Neben den horizontalen Bestimmungen enthält die Dienstleistungsrichtlinie auch Regelungen, deren Umsetzung in Materiengesetzen erfolgen muss.

Einheitlicher Ansprechpartner (EAP)
Gemäß Art. 6 ff. der Dienstleistungsrichtlinie haben die Mitgliedstaaten sicherzustellen, dass Dienstleistungserbringern und -empfängern über EAP Informationen leicht zugänglich sind und Dienstleistungserbringer über EAP alle Verfahren und Formalitäten, die die Aufnahme oder Ausübung einer Dienstleistungstätigkeit betreffen, abwickeln können. Die Richtlinie lässt den Mitgliedstaaten einen weiten Spielraum, die EAP entsprechend ihrer Rechtsordnung und Behördenstruktur einzurichten und mit Aufgaben zu betrauen. Am 16. März 2007 hat sich die Landesamtsdirektorenkonferenz dafür ausgesprochen, die EAP bei den Ämtern der Landesregierungen einzurichten. Im Zusammenhang mit der Realisierung von EAP ist jedoch aus Sicht des Österreichischen Städtebundes noch eine Reihe bislang offener Rechtsfragen zu klären.
Mit dem EAP wird keine Konkurrenzbehörde zu den in der Sache zuständigen Behörden geschaffen. Daher soll der EAP als erster Ansprechpartner und Vermittler an die sachlich zuständige Behörde fungieren. Eine Ausstattung mit anderen Verfahrenskompetenzen würde eine Konkurrenzsituation zur sachlich entscheidenden Behörde hervorrufen, die mit einem großen verfahrensrechtlichen Regelungsaufwand und damit auch mit vielen verfahrensrechtlichen Komplikationen verbunden wäre.

Elektronische Prozeduren
Gemäß Art. 8 der Dienstleistungsrichtlinie haben die Mitgliedstaaten sicherzustellen, dass alle Verfahren und Formalitäten, die die Aufnahme oder Ausübung einer Dienstleistungstätigkeit betreffen, elektronisch abgewickelt werden können. Eine gute Ausgangsbasis bildet das in Österreich gut eingeführte Portal help.gv.at des BKA.

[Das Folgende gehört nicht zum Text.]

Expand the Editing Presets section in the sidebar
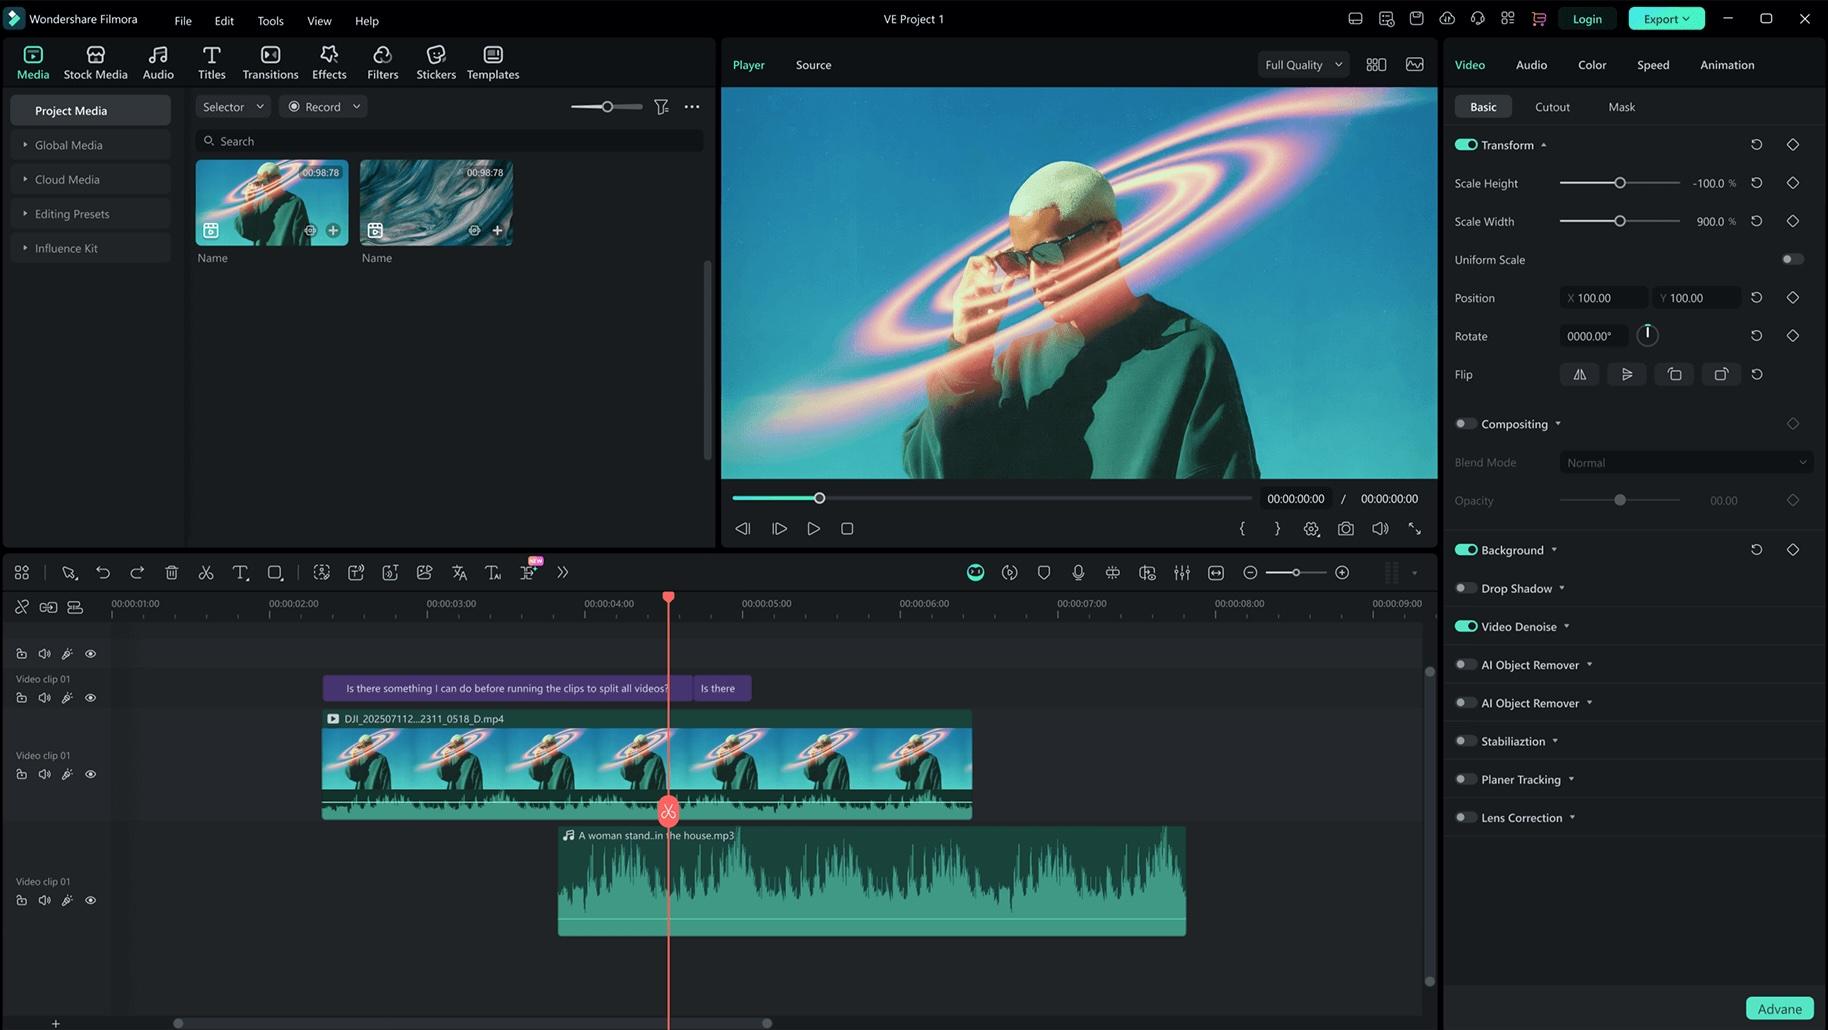 72,213
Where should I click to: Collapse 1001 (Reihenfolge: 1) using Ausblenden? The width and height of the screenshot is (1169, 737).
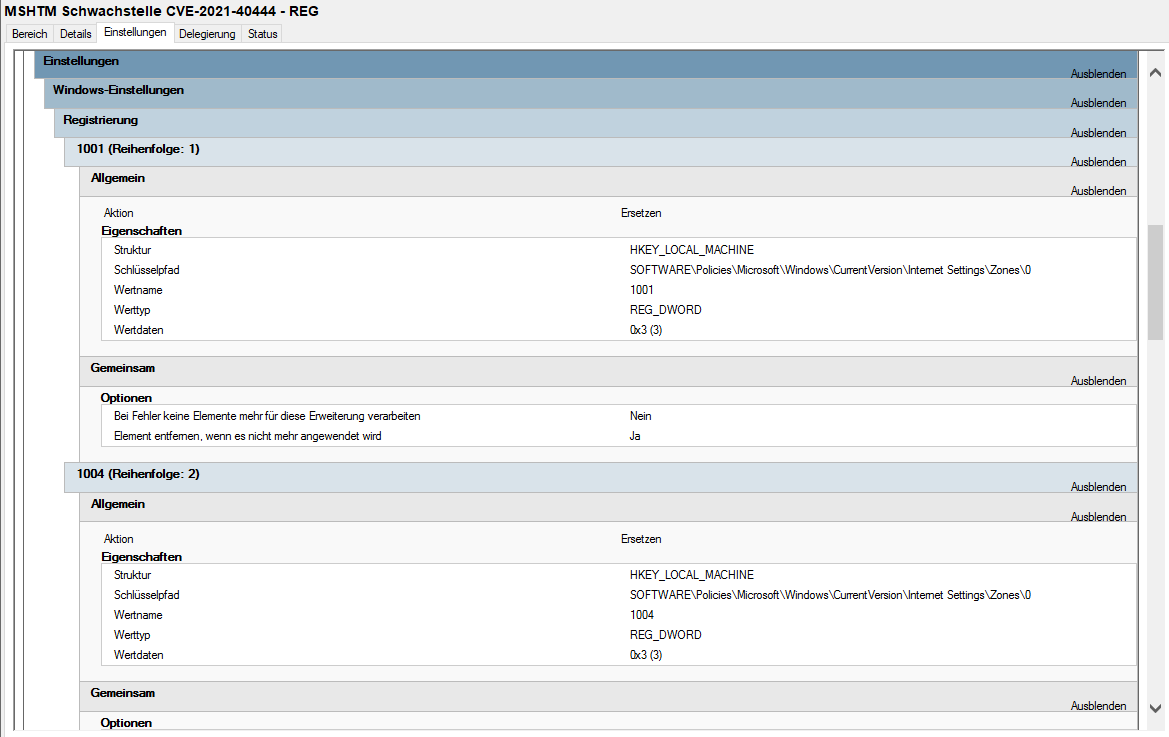pyautogui.click(x=1098, y=162)
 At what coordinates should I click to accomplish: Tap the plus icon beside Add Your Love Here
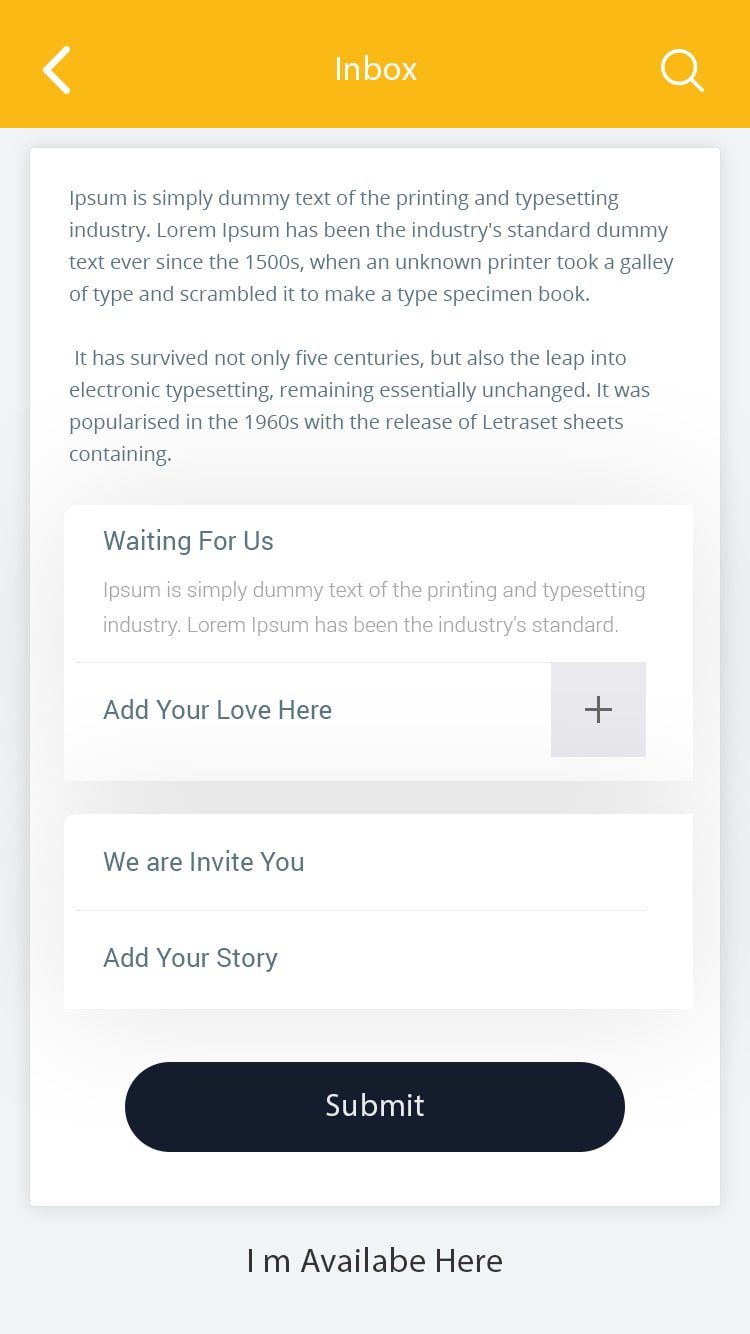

Normenprüfung und Berichtspflichten
Der Rechtsbestand in Österreich muss auf seine Vereinbarkeit mit den Bestimmungen der Dienstleistungsrichtlinie geprüft werden (Screening). Neben der reinen Prüftätigkeit verpflichtet die Richtlinie gemäß Art. 39 Abs. 1 und 5 die Mitgliedstaaten, zu einzelnen Artikeln der Richtlinie Berichte zu erstatten. Diese Berichte knüpfen an die Artikel 9 Abs. 2 (Genehmigungsregelungen), 15 Abs. 5 (zu prüfende Anforderungen), 16 (Dienstleistungsfreiheit) und 25 Abs. 3 (multidisziplinäre Tätigkeiten) an.

Normenprüfung und Anpassung des Rechtsbestandes
Die einzelnen Bundesministerien haben in ihrem jeweiligen Bereich bis Ende Oktober 2008 eine Prüfung des Normenbestandes auf Vereinbarkeit mit der Richtlinie vorzunehmen und gegebenenfalls erforderliche Änderungen im Rechtsbestand vorzubereiten. Die Landesregierungen wurden seitens des BMWA aufgefordert, parallel vorzugehen. Damit bliebe ausreichend Zeit für die entsprechenden legistischen Umsetzungsmaßnahmen ebenso wie für die Erstattung der entsprechenden Berichte gemäß Art. 39 Abs. 1 und 5.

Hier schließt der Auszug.